→ **WORK INSTRUCTION**: Read the lines below and count those that have the word "Toggle". Respond with the number only.

→ **RECORDS TO USE**:
☆ ☆ ☆

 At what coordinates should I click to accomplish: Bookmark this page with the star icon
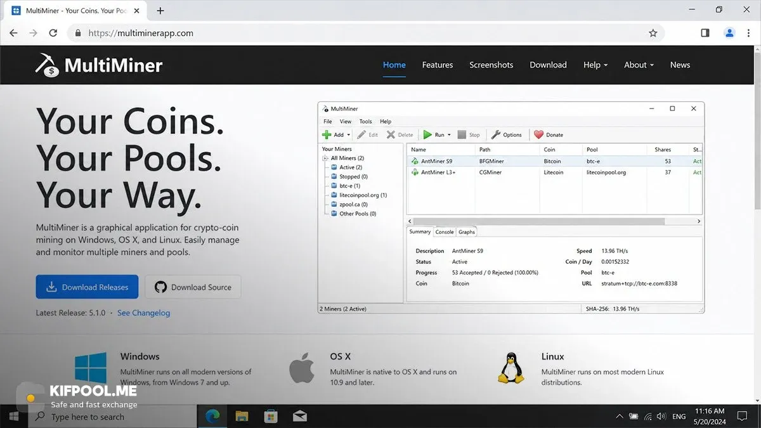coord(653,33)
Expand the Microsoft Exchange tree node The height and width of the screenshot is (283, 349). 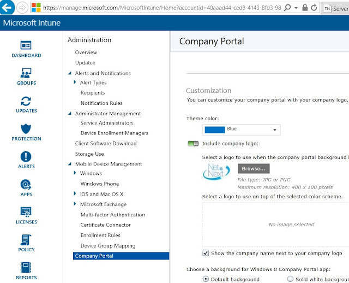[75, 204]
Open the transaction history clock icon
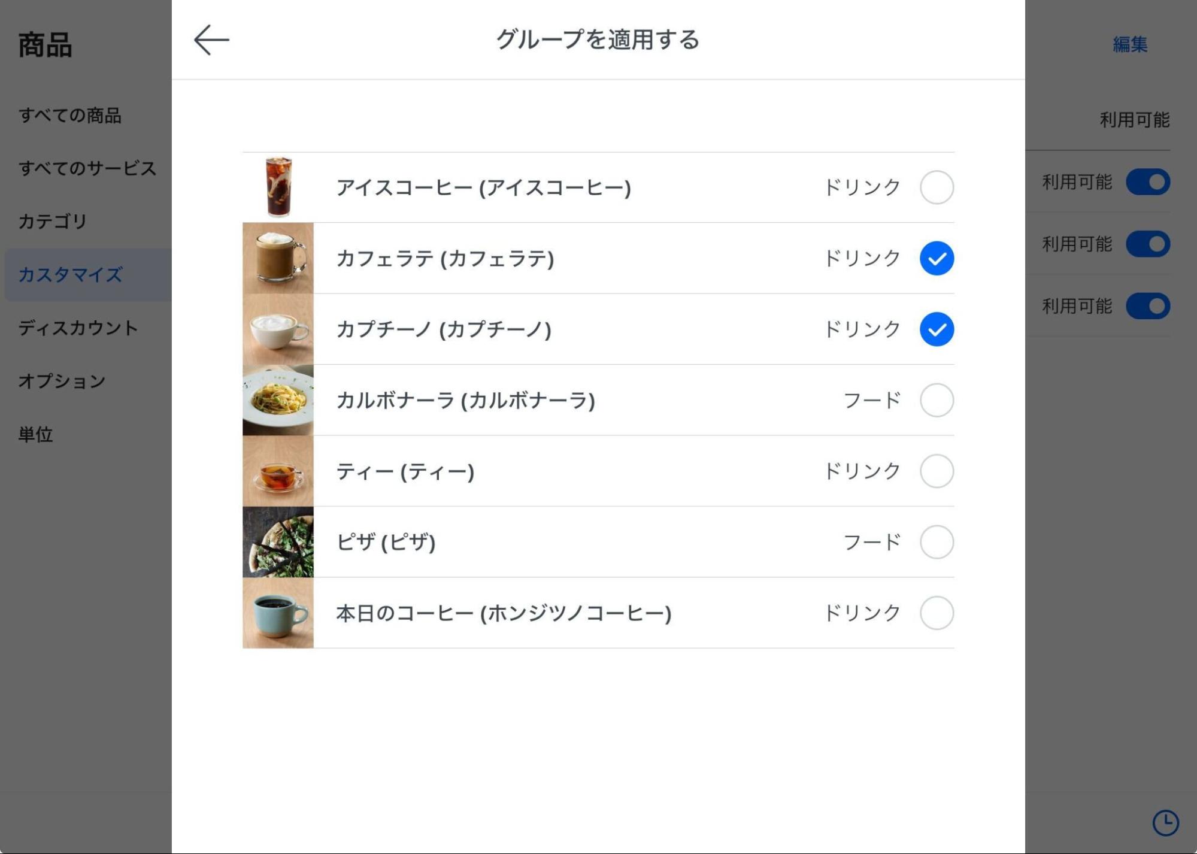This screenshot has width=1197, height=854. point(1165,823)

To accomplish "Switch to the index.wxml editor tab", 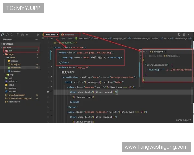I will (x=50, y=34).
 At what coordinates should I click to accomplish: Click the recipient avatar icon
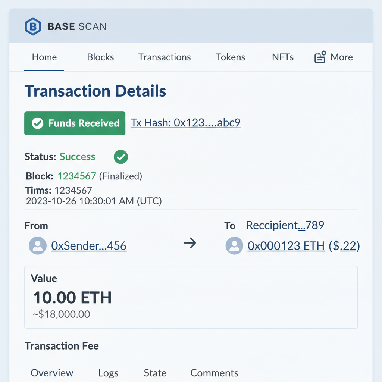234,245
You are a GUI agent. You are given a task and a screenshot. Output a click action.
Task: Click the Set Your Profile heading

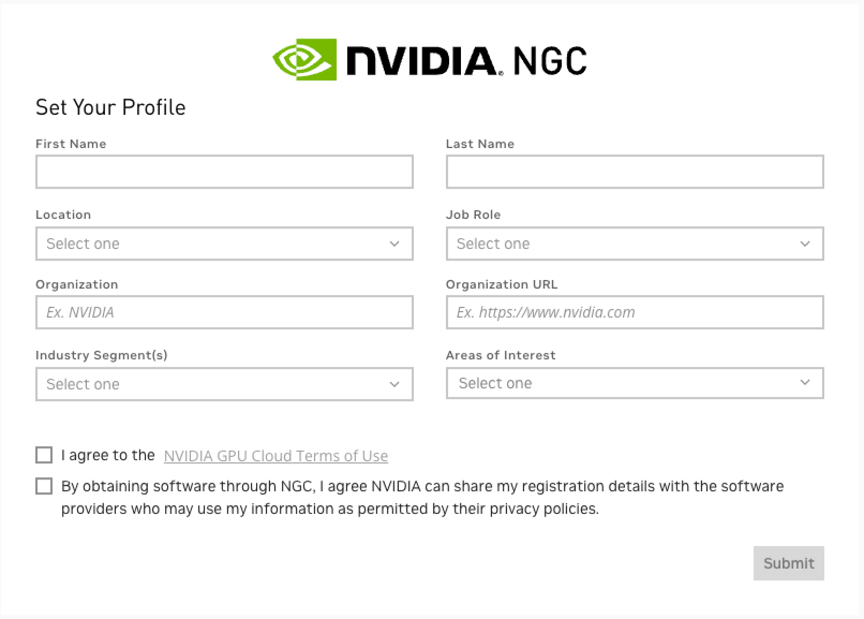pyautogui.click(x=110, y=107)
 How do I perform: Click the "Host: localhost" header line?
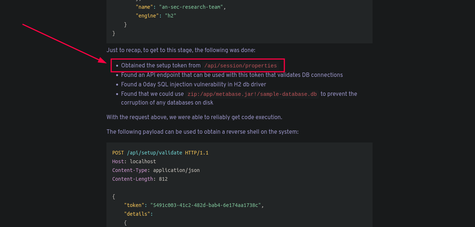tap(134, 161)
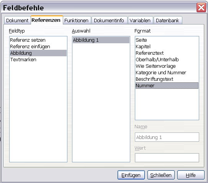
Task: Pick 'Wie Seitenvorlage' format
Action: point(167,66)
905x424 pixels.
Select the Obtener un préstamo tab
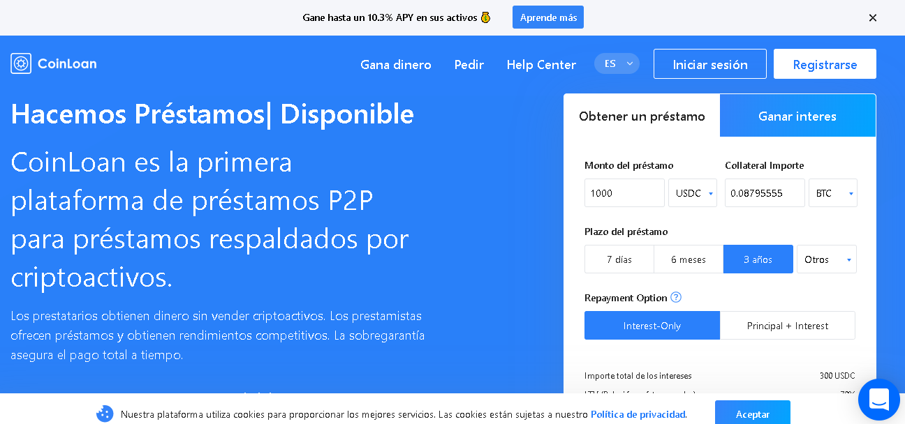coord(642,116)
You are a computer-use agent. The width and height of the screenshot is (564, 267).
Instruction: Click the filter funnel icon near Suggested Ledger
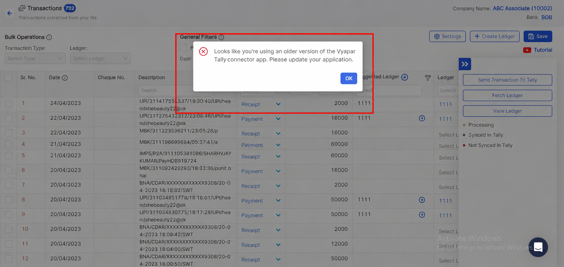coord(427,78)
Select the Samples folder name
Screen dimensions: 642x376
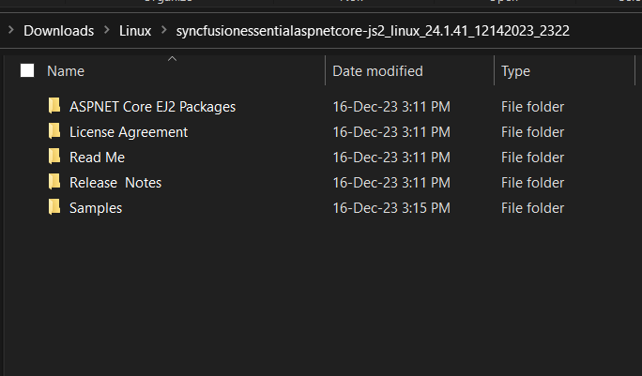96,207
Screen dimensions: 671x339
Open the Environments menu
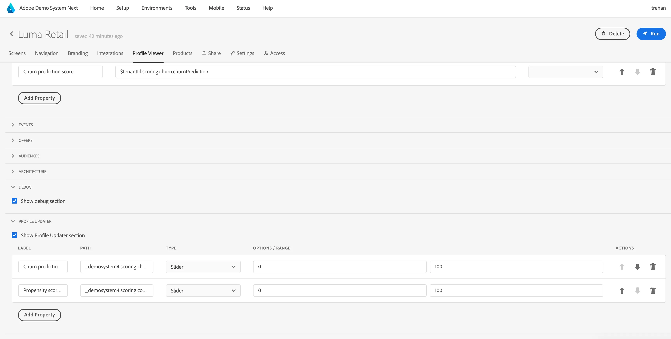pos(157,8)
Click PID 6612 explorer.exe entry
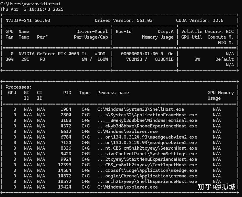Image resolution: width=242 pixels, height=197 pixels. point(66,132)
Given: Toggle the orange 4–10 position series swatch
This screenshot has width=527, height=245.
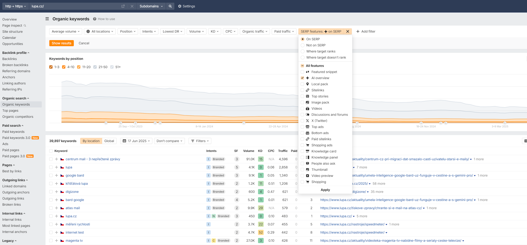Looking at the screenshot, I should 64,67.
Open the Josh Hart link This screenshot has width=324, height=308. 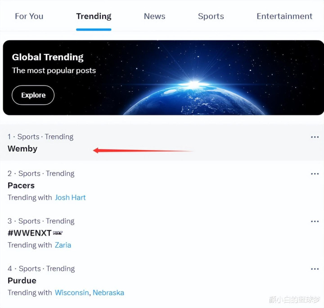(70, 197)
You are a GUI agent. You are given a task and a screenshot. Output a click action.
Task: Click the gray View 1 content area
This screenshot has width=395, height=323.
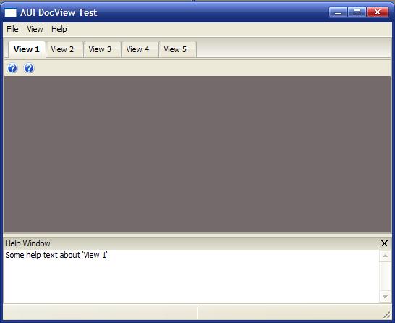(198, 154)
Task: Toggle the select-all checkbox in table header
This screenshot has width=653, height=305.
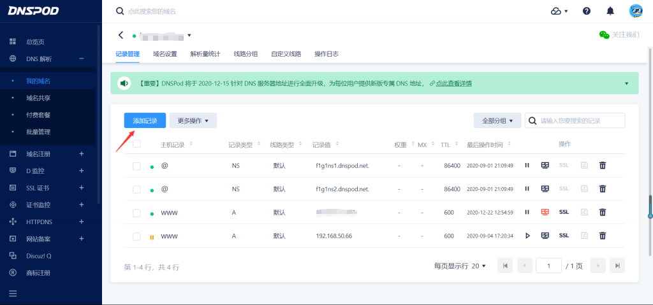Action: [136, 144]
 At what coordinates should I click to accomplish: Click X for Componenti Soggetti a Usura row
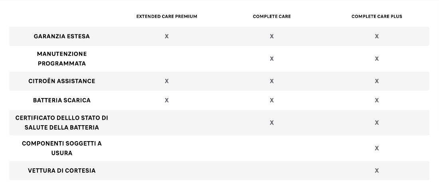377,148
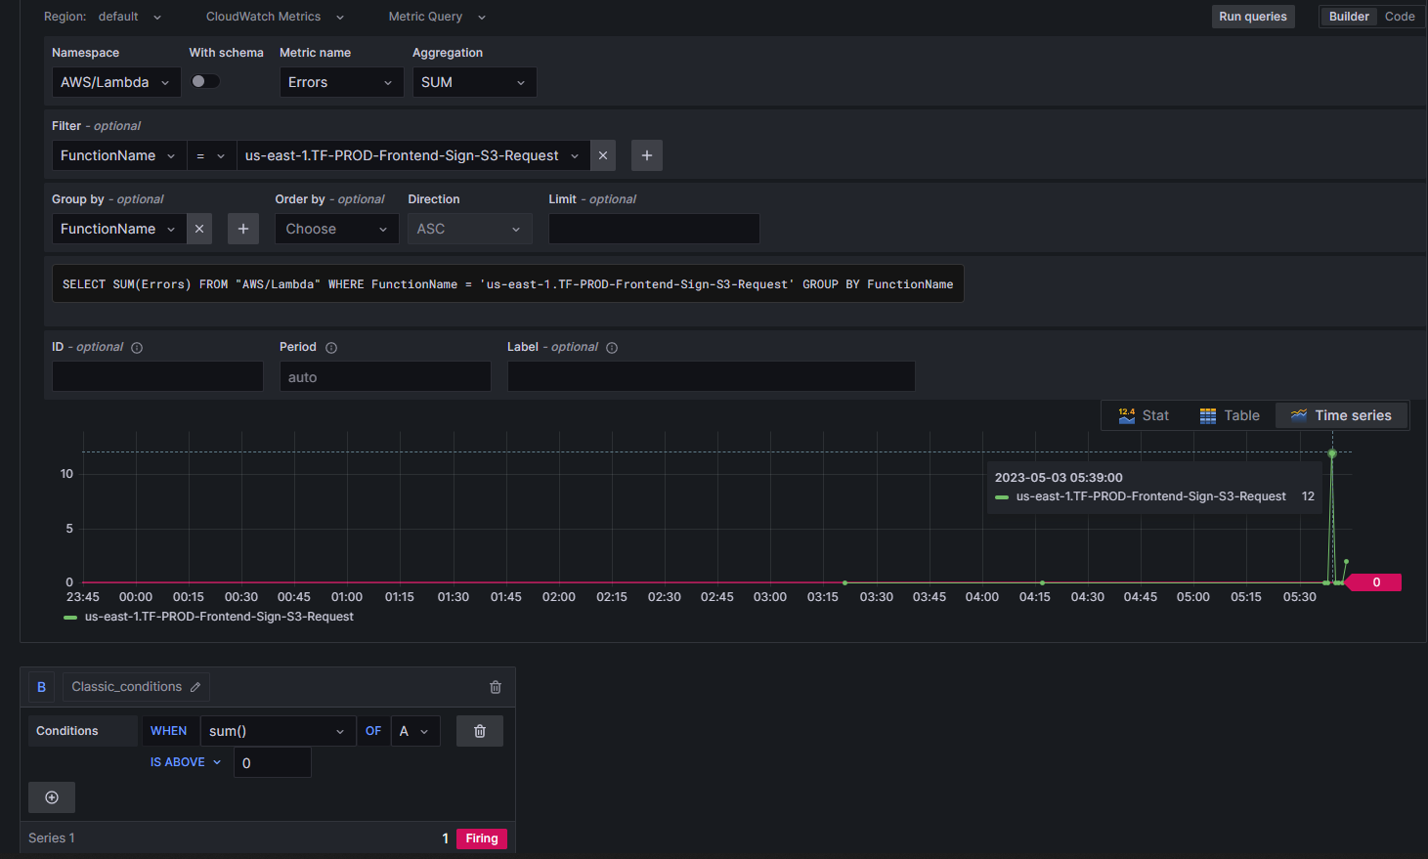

☆ ☆ ☆

→ **TASK SOLUTION**: 2